Given records Start Marker

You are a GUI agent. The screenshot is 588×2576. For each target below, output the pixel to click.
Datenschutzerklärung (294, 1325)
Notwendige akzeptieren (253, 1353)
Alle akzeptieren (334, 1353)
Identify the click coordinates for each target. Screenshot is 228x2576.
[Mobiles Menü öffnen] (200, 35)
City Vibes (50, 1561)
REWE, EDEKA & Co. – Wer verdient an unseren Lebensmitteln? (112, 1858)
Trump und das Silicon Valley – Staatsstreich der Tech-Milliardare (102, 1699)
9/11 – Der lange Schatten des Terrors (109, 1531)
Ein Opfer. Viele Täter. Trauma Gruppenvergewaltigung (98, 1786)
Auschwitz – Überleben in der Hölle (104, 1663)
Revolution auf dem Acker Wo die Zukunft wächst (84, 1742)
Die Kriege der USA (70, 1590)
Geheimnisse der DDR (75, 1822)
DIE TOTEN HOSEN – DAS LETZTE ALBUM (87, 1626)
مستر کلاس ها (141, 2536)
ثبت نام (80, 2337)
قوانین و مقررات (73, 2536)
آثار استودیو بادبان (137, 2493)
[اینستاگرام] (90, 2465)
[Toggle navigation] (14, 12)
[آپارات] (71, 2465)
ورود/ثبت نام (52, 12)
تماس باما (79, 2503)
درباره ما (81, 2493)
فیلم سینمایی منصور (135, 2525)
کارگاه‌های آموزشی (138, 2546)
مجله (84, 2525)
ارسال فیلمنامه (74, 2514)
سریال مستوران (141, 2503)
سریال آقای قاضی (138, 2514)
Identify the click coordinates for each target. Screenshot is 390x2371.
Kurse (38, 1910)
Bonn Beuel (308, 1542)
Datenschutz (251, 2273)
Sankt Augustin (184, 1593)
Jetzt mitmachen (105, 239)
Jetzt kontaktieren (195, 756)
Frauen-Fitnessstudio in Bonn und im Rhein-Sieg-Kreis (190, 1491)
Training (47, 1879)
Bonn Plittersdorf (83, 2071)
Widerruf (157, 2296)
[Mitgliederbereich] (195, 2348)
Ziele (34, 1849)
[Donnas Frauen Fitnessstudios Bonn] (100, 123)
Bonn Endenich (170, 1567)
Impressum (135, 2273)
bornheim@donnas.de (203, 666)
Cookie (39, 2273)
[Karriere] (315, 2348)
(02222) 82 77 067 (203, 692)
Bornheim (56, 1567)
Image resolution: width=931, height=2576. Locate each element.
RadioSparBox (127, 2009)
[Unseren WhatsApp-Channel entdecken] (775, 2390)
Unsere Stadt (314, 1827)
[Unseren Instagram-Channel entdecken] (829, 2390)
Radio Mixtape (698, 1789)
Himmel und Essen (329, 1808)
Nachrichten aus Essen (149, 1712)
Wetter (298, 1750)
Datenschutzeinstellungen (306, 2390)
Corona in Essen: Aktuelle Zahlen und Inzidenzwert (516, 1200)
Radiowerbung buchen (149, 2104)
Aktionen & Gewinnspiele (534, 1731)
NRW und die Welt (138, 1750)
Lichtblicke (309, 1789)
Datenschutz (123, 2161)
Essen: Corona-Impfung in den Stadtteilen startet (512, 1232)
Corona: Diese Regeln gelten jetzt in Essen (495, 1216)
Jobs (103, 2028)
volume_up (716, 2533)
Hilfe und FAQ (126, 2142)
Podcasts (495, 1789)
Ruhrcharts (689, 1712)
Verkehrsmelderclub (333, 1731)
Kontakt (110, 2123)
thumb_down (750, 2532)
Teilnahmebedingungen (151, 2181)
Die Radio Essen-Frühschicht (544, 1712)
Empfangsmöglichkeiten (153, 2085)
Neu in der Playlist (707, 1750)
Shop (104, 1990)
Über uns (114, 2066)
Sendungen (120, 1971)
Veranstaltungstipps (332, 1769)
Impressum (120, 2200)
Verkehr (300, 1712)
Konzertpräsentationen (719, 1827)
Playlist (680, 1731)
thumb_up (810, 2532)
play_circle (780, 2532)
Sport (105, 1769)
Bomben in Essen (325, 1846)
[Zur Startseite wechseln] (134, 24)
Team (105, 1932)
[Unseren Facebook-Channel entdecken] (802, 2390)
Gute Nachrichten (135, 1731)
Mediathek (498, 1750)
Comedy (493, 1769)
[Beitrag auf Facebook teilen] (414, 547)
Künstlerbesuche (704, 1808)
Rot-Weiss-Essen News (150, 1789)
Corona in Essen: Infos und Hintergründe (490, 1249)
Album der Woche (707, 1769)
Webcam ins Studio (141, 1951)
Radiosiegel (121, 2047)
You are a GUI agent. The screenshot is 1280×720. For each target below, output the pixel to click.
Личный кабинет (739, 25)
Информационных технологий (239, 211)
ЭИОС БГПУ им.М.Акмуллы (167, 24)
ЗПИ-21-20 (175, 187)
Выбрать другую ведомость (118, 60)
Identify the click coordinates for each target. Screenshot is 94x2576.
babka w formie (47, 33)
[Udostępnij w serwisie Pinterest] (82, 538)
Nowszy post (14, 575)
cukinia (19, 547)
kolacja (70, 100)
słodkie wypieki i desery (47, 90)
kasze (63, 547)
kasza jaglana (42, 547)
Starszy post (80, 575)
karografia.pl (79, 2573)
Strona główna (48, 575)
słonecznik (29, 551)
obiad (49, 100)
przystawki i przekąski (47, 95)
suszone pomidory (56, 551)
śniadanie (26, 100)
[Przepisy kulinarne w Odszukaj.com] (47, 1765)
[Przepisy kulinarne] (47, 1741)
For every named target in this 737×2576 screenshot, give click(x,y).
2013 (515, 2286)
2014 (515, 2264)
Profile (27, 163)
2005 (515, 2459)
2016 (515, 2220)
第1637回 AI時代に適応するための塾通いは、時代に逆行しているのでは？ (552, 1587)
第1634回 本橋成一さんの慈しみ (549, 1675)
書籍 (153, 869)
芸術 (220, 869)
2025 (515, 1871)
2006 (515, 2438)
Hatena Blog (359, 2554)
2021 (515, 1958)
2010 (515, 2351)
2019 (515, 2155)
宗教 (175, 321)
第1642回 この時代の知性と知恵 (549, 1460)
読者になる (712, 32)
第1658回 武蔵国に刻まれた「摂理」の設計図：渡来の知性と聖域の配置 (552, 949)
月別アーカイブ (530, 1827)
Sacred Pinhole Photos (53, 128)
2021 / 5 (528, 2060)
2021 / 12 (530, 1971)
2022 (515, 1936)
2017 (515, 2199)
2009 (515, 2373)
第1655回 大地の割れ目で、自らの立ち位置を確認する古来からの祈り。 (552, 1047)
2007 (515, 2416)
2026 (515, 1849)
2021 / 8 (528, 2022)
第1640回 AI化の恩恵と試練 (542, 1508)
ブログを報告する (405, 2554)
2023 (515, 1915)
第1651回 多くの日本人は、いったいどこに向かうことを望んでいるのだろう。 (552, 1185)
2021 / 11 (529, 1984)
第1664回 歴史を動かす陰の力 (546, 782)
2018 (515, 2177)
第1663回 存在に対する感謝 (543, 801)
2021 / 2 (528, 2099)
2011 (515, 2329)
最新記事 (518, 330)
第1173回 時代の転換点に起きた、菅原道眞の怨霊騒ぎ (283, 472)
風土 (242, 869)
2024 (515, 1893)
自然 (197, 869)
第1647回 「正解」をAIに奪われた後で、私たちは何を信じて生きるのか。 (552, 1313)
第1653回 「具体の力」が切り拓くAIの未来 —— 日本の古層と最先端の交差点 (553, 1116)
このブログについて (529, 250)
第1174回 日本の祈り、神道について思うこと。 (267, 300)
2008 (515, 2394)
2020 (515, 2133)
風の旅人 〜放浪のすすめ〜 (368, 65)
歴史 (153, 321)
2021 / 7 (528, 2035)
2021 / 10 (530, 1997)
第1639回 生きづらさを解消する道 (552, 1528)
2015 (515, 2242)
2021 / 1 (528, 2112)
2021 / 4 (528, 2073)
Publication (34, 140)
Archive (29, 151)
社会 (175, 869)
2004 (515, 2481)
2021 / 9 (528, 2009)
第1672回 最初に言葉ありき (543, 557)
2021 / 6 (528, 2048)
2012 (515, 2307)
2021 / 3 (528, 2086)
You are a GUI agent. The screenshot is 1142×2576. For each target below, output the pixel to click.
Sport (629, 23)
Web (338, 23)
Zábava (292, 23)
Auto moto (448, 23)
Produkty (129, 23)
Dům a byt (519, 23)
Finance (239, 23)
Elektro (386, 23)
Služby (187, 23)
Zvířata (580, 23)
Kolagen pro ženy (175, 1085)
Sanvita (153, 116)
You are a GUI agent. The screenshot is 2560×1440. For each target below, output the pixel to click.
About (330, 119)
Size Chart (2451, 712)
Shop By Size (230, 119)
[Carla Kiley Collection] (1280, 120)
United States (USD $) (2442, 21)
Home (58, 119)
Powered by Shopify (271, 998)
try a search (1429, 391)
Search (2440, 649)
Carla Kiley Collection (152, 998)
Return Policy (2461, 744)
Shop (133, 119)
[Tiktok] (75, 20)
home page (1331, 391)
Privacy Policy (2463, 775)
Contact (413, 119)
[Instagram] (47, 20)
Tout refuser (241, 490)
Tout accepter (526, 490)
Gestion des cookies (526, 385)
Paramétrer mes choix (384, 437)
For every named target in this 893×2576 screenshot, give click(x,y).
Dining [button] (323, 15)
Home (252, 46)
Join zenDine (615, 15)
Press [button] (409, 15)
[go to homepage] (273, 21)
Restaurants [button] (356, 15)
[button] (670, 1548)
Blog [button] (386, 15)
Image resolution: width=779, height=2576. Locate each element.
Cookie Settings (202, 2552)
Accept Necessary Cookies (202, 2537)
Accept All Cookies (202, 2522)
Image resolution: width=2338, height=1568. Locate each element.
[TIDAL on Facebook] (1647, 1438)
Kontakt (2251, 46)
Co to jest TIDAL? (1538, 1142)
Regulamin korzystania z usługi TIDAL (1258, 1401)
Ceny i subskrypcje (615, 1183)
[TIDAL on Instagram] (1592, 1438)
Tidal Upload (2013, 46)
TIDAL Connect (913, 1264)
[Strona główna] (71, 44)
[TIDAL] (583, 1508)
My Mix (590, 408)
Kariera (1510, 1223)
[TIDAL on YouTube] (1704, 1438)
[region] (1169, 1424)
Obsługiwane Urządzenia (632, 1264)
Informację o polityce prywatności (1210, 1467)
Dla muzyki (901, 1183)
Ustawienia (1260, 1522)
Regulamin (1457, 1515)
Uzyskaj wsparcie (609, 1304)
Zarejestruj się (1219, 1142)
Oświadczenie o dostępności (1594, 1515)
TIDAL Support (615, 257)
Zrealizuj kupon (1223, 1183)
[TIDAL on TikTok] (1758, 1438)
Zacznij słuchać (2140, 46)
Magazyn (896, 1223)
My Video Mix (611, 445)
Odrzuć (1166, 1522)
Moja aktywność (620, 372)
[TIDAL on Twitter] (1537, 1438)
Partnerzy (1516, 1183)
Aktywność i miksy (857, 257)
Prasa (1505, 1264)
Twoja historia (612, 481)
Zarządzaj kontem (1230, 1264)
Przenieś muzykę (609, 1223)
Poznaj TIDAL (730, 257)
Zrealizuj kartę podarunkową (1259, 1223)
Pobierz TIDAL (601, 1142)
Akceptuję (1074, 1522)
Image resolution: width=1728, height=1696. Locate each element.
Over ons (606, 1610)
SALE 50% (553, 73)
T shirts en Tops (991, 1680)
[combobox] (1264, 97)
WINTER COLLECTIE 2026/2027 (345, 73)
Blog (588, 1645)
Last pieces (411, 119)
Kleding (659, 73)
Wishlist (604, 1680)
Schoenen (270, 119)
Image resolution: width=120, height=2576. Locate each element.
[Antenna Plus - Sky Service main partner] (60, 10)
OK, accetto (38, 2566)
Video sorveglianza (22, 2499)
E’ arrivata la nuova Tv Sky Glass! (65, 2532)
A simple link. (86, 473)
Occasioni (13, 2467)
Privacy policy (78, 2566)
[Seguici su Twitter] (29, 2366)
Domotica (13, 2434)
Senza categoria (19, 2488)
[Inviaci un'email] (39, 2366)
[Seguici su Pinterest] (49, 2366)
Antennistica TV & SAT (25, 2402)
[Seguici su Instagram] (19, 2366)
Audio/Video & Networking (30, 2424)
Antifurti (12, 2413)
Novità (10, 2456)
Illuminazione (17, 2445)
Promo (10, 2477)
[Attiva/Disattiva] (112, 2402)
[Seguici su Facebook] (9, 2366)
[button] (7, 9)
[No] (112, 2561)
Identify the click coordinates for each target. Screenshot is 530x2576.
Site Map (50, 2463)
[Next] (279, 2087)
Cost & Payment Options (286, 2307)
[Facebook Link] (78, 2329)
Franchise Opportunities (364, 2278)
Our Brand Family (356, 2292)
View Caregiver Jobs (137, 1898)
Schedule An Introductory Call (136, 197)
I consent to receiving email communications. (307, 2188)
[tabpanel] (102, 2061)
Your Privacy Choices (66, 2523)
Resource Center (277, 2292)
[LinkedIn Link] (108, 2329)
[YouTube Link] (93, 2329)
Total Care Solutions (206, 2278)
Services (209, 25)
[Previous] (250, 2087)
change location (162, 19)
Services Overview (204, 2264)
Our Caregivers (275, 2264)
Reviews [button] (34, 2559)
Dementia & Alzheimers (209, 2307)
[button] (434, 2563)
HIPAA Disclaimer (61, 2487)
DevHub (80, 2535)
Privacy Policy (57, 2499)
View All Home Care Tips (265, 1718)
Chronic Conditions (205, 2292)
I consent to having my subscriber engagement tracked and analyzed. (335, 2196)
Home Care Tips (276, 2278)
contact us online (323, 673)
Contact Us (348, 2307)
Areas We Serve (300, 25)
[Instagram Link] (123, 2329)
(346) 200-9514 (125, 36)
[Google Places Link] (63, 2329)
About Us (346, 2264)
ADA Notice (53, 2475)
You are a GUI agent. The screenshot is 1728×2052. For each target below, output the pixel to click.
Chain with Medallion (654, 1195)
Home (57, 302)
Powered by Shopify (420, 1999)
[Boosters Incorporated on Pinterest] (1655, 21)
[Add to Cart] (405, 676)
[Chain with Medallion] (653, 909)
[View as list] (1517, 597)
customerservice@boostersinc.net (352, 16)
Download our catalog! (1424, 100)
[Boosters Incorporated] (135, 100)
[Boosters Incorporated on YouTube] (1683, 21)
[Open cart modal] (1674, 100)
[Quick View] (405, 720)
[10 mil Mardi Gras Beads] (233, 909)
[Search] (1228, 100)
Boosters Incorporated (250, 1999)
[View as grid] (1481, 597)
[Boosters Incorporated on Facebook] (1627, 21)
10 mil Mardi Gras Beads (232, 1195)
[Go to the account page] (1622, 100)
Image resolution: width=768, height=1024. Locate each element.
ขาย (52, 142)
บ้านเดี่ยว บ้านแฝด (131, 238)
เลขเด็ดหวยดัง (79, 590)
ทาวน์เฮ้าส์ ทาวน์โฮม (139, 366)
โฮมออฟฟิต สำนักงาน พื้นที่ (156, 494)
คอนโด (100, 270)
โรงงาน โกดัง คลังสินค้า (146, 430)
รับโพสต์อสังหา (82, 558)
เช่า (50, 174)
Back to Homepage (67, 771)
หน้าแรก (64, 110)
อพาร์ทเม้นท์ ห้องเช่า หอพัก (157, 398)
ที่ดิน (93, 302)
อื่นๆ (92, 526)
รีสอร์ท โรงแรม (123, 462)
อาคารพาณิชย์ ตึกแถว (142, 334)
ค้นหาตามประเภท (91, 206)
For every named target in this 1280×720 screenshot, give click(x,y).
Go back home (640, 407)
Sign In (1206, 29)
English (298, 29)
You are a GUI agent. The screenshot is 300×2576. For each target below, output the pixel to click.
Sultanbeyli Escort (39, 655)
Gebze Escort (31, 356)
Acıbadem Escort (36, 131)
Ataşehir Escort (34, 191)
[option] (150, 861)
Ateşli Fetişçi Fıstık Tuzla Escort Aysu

Given records End Marker

Reproduce exactly the line that holds "[View as list] (1517, 597)", then every line after it, ending with the final line of the records above.

[View as list] (1517, 597)
customerservice@boostersinc.net (352, 16)
Download our catalog! (1424, 100)
[Boosters Incorporated] (135, 100)
[Boosters Incorporated on YouTube] (1683, 21)
[Open cart modal] (1674, 100)
[Quick View] (405, 720)
[10 mil Mardi Gras Beads] (233, 909)
[Search] (1228, 100)
Boosters Incorporated (250, 1999)
[View as grid] (1481, 597)
[Boosters Incorporated on Facebook] (1627, 21)
10 mil Mardi Gras Beads (232, 1195)
[Go to the account page] (1622, 100)
Image resolution: width=768, height=1024. Locate each element.
ขาย (52, 142)
บ้านเดี่ยว บ้านแฝด (131, 238)
เลขเด็ดหวยดัง (79, 590)
ทาวน์เฮ้าส์ ทาวน์โฮม (139, 366)
โฮมออฟฟิต สำนักงาน พื้นที่ (156, 494)
คอนโด (100, 270)
โรงงาน โกดัง คลังสินค้า (146, 430)
รับโพสต์อสังหา (82, 558)
เช่า (50, 174)
Back to Homepage (67, 771)
หน้าแรก (64, 110)
อพาร์ทเม้นท์ ห้องเช่า หอพัก (157, 398)
ที่ดิน (93, 302)
อื่นๆ (92, 526)
รีสอร์ท โรงแรม (123, 462)
อาคารพาณิชย์ ตึกแถว (142, 334)
ค้นหาตามประเภท (91, 206)
For every named target in this 1280×720 screenshot, give click(x,y).
Go back home (640, 407)
Sign In (1206, 29)
English (298, 29)
You are a GUI agent. The screenshot is 300×2576. For each target below, output the pixel to click.
Sultanbeyli Escort (39, 655)
Gebze Escort (31, 356)
Acıbadem Escort (36, 131)
Ataşehir Escort (34, 191)
[option] (150, 861)
Ateşli Fetişçi Fıstık Tuzla Escort Aysu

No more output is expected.